La fotografia scattata dall’ultima edizione della Qualità della vita de Il Sole 24 Ore conferma una frattura geografica che, come sottolinea il quotidiano, «in 36 edizioni non ha accennato a sanarsi». Nonostante i punti di forza del Mezzogiorno – demografia più giovane, clima favorevole, costo della vita più accessibile, ingenti fondi pubblici inclusi quelli del PNRR – le ultime 22 posizioni della classifica sono occupate da province meridionali e tra le ultime posizioni è presente anche la provincia di FROSINONE.
Fuori da Roma emergono criticità diffuse: precarietà economica, servizi pubblici limitati, carenza di spazi culturali e sportivi.
In questo quadro, Frosinone si conferma la provincia con la qualità della vita più bassa del Lazio, penalizzata da dinamiche economiche, sociali e ambientali che si trascinano da anni.
Il dato più allarmante riguarda la popolazione anziana: Frosinone è penultima in Italia, 106ª posto in classifica su 107. Un risultato che riflette un territorio dove vivere a lungo è più difficile che altrove.
Tra i fattori che trascinano la provincia nelle ultime posizioni:
Elevato tasso di motorizzazione
Pessima qualità dell’aria
Rischio idrogeologico
Ambiente al 100° posto su 107 province Italiane
Se Fare Verde Provincia di Frosinone APS ha il dono di Cassandra questi indicatori non sono numeri astratti: raccontano un territorio dove troppe auto, troppo smog, troppi protesti, un’offerta sanitaria insufficiente e un indice di mortalità tra i più alti del Paese incidono direttamente sulla qualità della vita.

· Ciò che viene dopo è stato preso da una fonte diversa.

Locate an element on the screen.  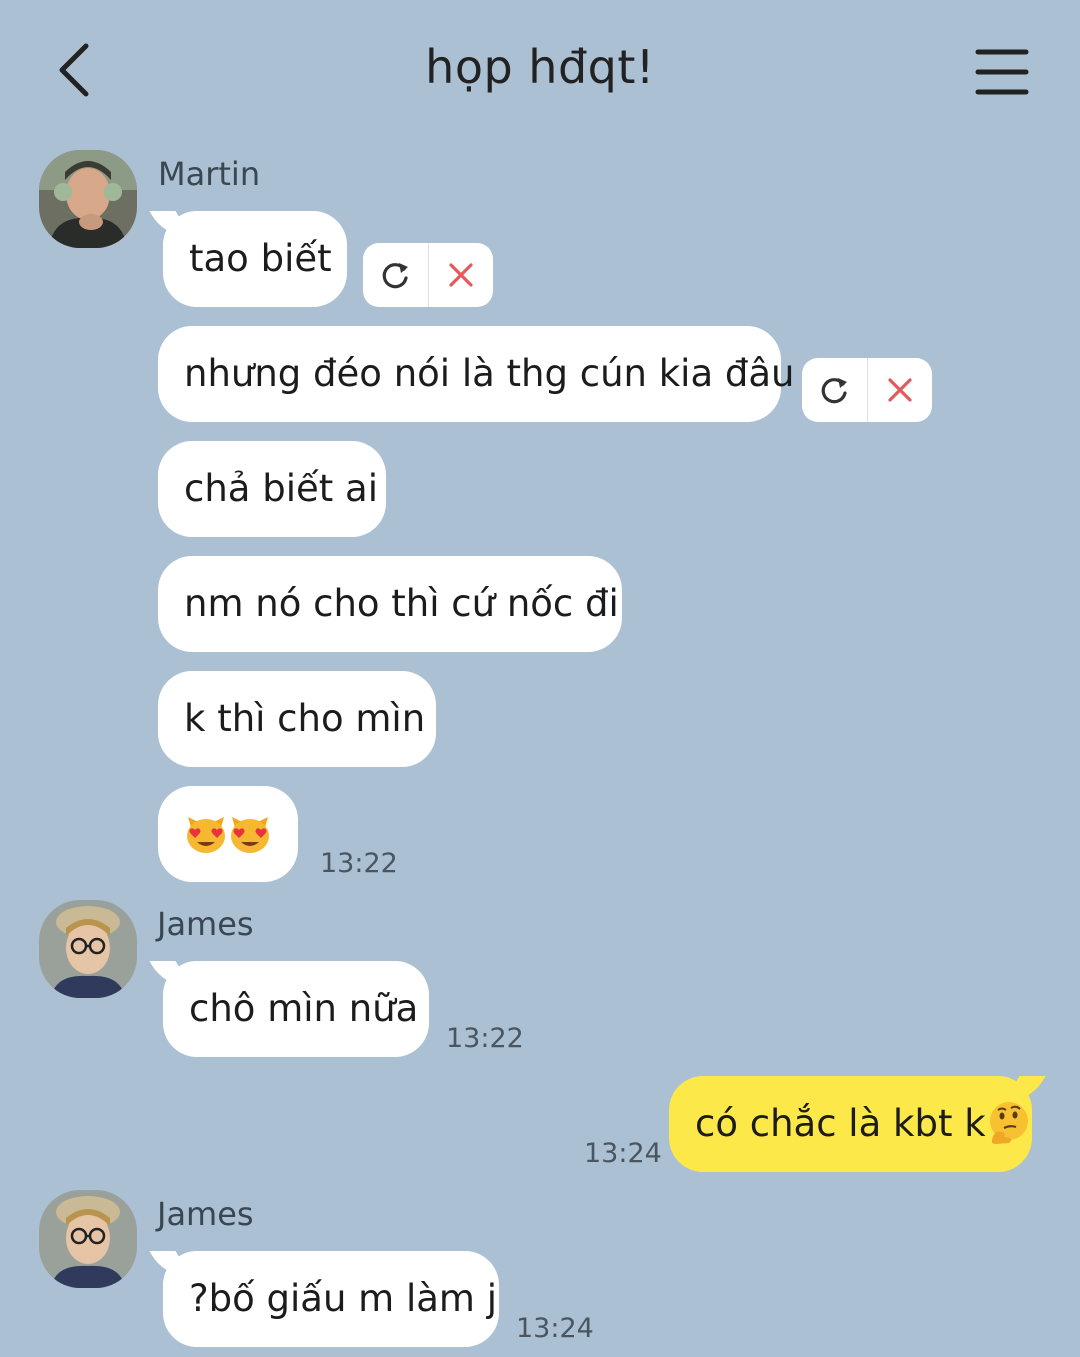
message-text: có chắc là kbt k is located at coordinates (840, 1124).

Il quadro non migliora osservando la condizione dei più piccoli. La provincia si colloca al 93° posto, tra le ultime in Italia.
Gli elementi più critici:
Basso tasso di fecondità
Assenza di servizi di prossimità raggiungibili a 15 minuti a piedi
Scarsità di asili nido
Rette elevate per la mensa scolastica
Edifici scolastici privi di mensa o palestra
Spesa sociale per famiglie e minori tra le più basse
Un territorio che non ha mai garantito ai bambini ciò che dovrebbe essere scontato: servizi, sicurezza, opportunità, spazi di crescita.
La provincia di Frosinone continua a pagare un prezzo altissimo a inquinamento, fragilità economica, carenze infrastrutturali , servizi insufficienti e scelte politiche sbagliate.
Qui Fare Verde Provincia di Frosinone APS “distende un velo pietoso”, perché – come sottolineato più volte nelle nostre analisi – la responsabilità non è solo delle istituzioni, ma anche delle scelte della popolazione, troppo spesso orientate da logiche clientelari, abitudini radicate e dal voto di amicizia che non premia competenza, trasparenza e visione.
Tuttavia la classifica non è un destino, ma un segnale d’allarme che non può essere ignorato.
Come Fare Verde Provincia di Frosinone APS lo ripetiamo da anni: senza legalità, trasparenza, pianificazione e tutela ambientale non esiste sviluppo.